Aim
Extend the review of the film Rope that follows, picking up after its final sentence.

Selected passage
....
Pros: Interesting plot. Jimmy Stewart.
Cons: Could be too slow for some viewers. Could have been more suspenseful.
Alfred Hitchcock became known for creating several wonderful, suspenseful movies. I have seen and enjoyed several of them and even own a few. There are still some of his movies that I haven’t seen. I recently watched Rope for the first time.
Two friends, Brandon Shaw and Phillip Morgan, strangled another friend, David, who they felt was inferior. The body was placed inside a chest since they were going to wait until that night to get the body out of the apartment. They killed David to prove the theory of their former teacher, Rupert Cadell, that they had also embraced. They believed that murder was a privilege of the superior and a crime for everyone else. Brandon and Phillip believed that they had committed the perfect murder.
Phillip seemed to have remorse about his part in the murder and he was very bothered while Brandon didn’t seem effected at all. Phillip really started to freak out when he found out that Brandon had planned a dinner party for that night, inviting David’s parents, his girlfriend Janet, Kenneth, David’s friend and Janet’s ex-boyfriend, and Rupert. To make matters worse, Brandon decided to serve the food from the chest hiding the body, befuddling Mrs. Wilson the maid. As the night progressed, Phillip got more antsy and Rupert started to become suspicious that something was going on.
Rope was based on the play Rope’s End by Patrick Hamilton. The play had been very successful before Hitchcock made the movie version. The play was supposed to have been based on a real crime committed by Leopold and Loeb in Chicago in 1924. After watching the movie, I did some research online and discovered that Hamilton denied any connection to the real crime even though there are similarities. The big one was the reason for why Leopold and Loeb decided to commit murder.
....
Entries provided
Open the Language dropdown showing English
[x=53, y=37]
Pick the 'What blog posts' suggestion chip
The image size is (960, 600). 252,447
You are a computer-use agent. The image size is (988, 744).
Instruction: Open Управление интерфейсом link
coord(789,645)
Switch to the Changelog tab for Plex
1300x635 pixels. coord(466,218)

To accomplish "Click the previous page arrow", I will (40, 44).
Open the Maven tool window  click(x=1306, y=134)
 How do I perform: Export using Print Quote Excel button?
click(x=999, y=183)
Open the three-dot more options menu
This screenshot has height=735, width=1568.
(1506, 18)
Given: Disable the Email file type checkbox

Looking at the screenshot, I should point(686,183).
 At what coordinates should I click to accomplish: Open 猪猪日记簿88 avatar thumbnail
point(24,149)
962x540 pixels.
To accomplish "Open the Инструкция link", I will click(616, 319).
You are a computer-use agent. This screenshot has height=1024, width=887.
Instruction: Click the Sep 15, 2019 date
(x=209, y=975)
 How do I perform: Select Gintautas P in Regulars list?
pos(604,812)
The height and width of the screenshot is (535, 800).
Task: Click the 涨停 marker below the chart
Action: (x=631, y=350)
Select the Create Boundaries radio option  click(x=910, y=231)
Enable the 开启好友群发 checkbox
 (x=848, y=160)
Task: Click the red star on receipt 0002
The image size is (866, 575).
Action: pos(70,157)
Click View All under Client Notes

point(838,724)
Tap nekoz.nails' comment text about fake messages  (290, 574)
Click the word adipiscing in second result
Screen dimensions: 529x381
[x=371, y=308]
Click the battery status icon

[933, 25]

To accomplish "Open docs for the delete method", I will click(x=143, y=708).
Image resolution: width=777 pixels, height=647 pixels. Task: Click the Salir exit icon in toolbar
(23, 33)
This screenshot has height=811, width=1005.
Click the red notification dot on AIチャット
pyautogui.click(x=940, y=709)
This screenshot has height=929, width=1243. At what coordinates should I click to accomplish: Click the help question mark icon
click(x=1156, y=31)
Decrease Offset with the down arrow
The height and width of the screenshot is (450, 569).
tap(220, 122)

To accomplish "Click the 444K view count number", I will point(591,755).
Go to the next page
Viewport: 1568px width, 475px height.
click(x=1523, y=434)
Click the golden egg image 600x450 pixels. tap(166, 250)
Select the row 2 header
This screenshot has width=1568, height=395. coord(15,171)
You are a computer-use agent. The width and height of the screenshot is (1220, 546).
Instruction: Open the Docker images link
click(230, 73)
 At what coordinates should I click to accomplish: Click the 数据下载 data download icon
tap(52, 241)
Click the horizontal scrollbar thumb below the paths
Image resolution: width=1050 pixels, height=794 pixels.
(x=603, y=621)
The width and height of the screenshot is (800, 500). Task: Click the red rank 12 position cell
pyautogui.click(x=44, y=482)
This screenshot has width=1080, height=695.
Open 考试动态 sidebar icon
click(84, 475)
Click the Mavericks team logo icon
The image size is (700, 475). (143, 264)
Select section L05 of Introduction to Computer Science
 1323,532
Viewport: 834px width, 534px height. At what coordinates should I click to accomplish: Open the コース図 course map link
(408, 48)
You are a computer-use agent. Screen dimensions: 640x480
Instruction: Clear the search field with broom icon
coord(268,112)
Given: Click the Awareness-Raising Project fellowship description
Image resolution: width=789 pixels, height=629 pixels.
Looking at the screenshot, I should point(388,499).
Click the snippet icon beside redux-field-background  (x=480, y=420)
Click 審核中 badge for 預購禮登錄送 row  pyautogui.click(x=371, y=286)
....
Result of this task
Rope started off showing Brandon and Phillip committing the murder, which was a little unusual. In most movies dealing with murder, there is some kind of mystery connected to who the killer was or why the victim was killed. It was clear right away who the killers were and it was quickly shared why killed David. I did think that worked for the movie.
I did think that there was suspense in Rope. The movie wasn’t as suspenseful as most other Hitchcock movies that I’ve seen, so some viewers may be disappointed by that. I was satisfied with what suspense was included and felt it worked with what was going on. The suspense was connected to if anyone would figure out that something had happened to David or if the body would be discovered by someone during the dinner party. There were a few very suspenseful moments connected to those things. I thought the suspense worked and helped to keep the movie interesting.
Except for a short shot showing the sidewalk outside the apartment building, all of Rope took place in the apartment. Hitchcock filmed the movie with very few cuts, having the cameras follow the actors through the set. There were times when the camera zoomed in on someone’s back before moving on to show what else was going on. That was done when the film reels had to be changed. There was a huge window taking up the back wall in the main room of the apartment. The curtains remained opened for almost all of the movie, showing off a city skyline that looked rather elaborate. The clouds moved, there was smoke coming out of chimneys and as the movie progressed, it got darker outside. That really helped to show how much time was passing. I thought it worked very well having the movie set in one setting. That helped to add tension to what was going on. Hitchcock would make another movie, Rear Window, that took place mostly inside an apartment.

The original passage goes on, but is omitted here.